═══ Supplied text
Zircon U–Pb geochronology was applied to a migmatitic gneiss in the Busan gneiss complex, Gyeonggi massif, Korea. $^{207}Pb/^{206}Pb$ ages of concordant zircon grains reveal that overgrowth rims with Th/U ratios lower than 0.1 formed at 1937 ${\pm}$ 6 Ma during the migmatization and mantled the inherited cores of ca. 3500–2200Ma. The $^{207}Pb/^{206}Pb$ age of the rims is consistent with the monazite Th–total Pb age (ca. 1938 Ma), suggesting that the rims are the product of Paleoproterozoic regional metamorphism. Our zircon age data are not sufficient for discerning the tectonic affinity of the Busan gneiss complex belonging to either Gyeonggi or Yeongnam massif. However, consistency of these ages with the ca. 1930 Ma Pb–Pb age reported from the Bagdalryeong gneiss complex, Gyeonggi massif, supports the tectonic model that the Busan gneiss complex is a part of the Gyeonggi massif. Discordant U–Pb data obtained from the zircon rims (293 ${\pm}$ 31 Ma) and the monazite Th–total Pb age (ca. 289 Ma) suggest that the Busan gneiss complex was affected by the Early Permian regional metamorphism during the Ogcheon (Okcheon) Orogeny. Therefore, we conclude that the Busan gneiss complex is a part of the Gyeonggi massif occurring as either a basement rock of the Ogcheon (Okcheon) metamorphic rocks, or a tectonically emplaced, exotic piece affected by the Early Permian Ogcheon (Okcheon) metamorphism. In addition, our U–Pb data suggest that the Busan complex is possibly linked with the Hida–Oki terrane in Japanese Islands.
══════
### Set exercise
According to the Busan gneiss passage, during which orogeny did the Early Permian regional metamorphism take place? These rows come from a different source than the passage.
═══ Dataset extract
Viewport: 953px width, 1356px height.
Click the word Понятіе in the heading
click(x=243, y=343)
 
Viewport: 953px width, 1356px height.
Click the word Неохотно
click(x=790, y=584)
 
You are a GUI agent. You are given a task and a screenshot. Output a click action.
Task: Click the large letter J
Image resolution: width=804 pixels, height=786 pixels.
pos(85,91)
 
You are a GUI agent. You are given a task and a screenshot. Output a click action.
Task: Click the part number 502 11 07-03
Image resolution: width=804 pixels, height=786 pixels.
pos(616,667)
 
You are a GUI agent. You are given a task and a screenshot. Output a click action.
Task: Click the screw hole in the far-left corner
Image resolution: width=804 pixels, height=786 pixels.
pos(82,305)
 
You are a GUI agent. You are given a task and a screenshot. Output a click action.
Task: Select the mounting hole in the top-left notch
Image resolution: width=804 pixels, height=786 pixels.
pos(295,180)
══════
═══ Dataset extract
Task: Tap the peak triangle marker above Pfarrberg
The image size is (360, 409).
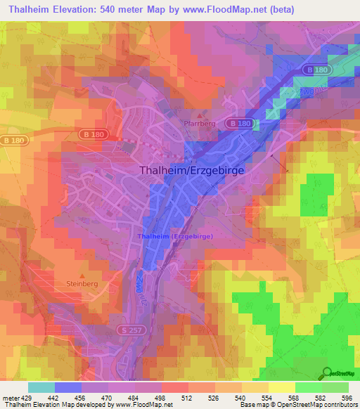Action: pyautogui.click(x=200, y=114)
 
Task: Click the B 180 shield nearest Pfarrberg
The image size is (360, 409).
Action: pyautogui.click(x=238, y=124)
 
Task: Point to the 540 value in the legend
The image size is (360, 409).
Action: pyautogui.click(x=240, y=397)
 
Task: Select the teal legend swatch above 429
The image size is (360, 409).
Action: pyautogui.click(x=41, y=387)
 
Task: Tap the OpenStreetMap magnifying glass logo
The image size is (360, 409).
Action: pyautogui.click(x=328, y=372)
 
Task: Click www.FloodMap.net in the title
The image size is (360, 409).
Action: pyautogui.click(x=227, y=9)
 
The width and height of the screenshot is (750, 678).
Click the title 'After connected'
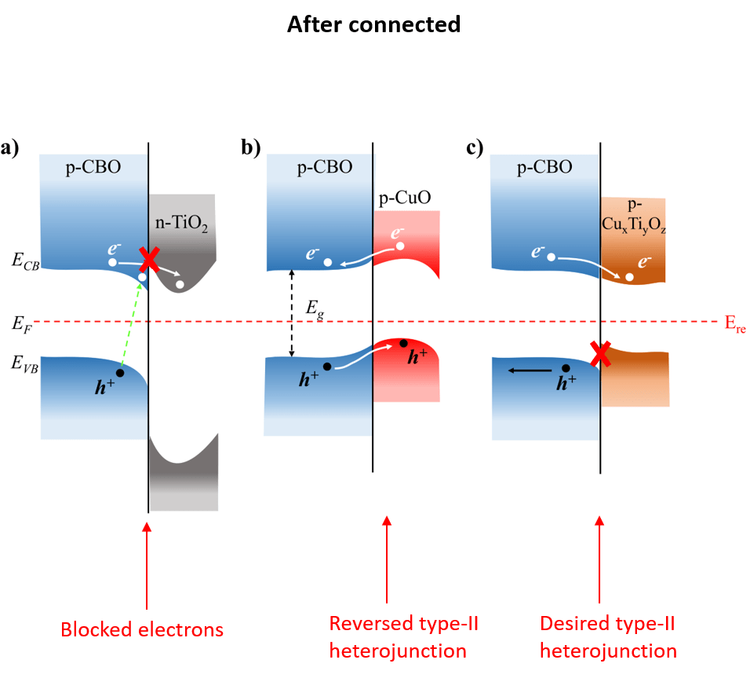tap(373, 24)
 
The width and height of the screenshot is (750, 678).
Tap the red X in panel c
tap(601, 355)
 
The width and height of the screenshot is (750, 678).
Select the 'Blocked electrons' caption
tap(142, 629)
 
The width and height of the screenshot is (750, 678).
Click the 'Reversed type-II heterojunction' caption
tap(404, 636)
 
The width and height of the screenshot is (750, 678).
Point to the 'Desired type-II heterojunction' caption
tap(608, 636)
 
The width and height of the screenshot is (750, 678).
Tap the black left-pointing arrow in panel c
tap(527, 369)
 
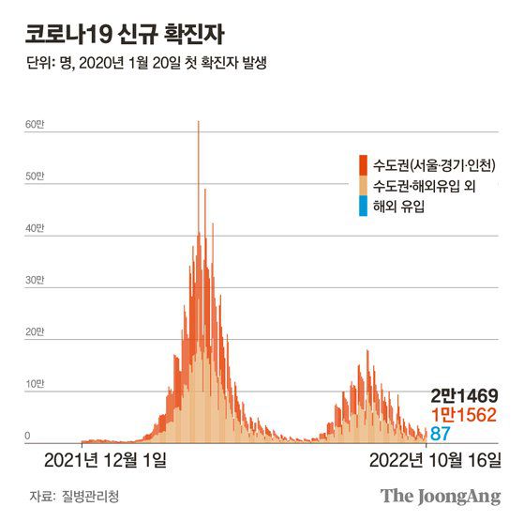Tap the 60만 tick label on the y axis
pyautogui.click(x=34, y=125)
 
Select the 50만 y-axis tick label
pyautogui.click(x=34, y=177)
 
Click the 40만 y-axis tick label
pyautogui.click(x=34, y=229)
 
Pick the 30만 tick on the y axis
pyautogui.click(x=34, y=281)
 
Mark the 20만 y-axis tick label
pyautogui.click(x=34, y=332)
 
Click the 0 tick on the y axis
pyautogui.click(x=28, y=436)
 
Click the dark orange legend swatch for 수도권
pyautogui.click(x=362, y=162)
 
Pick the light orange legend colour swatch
══════
### Result of the task
The Ogcheon (Okcheon) Orogeny.